-- TASK PROMPT --
Recast every line of the items below as a numbered list, omitting any blank lines. Leave the pictures out of your answer.
[Begin INFORMATION PROVIDED]
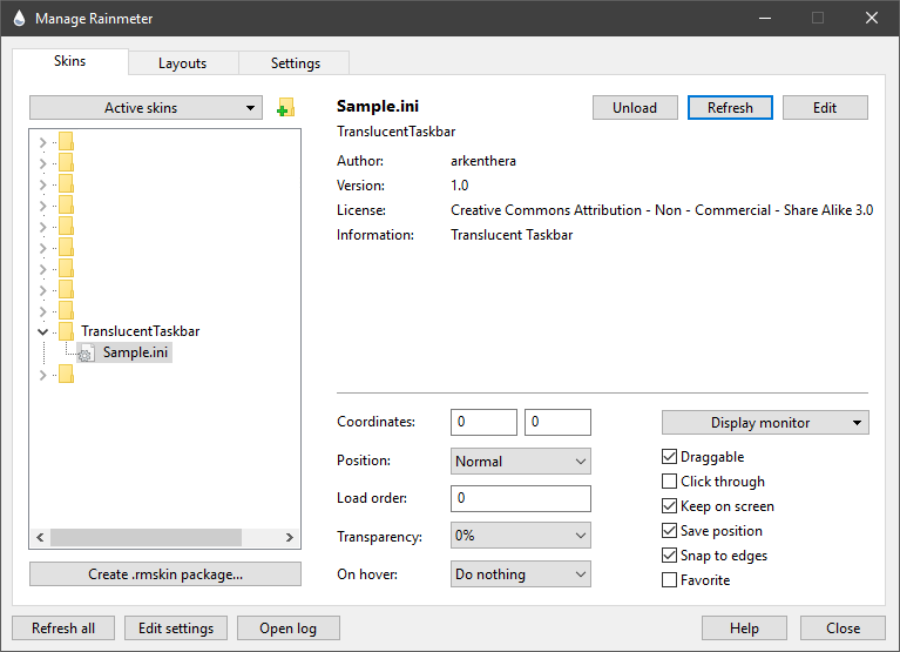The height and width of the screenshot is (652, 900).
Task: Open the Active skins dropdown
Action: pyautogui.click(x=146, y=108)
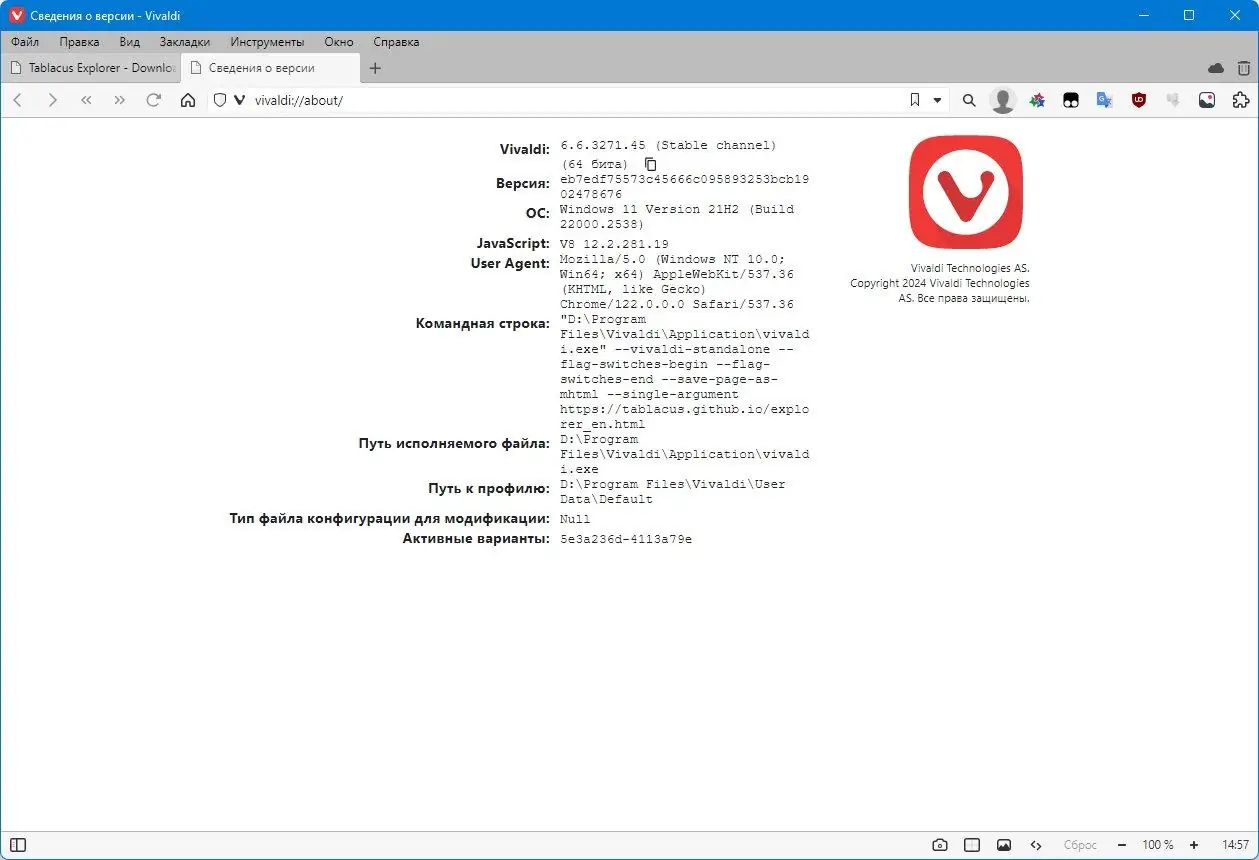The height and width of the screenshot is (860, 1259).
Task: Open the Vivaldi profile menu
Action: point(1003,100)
[End INFORMATION PROVIDED]
-- SOLVED EXERCISE --
1. The height and width of the screenshot is (652, 900).
2. Task: Open the Active skins dropdown
3. Action: pyautogui.click(x=146, y=108)
4. The height and width of the screenshot is (860, 1259).
5. Task: Open the Vivaldi profile menu
6. Action: point(1003,100)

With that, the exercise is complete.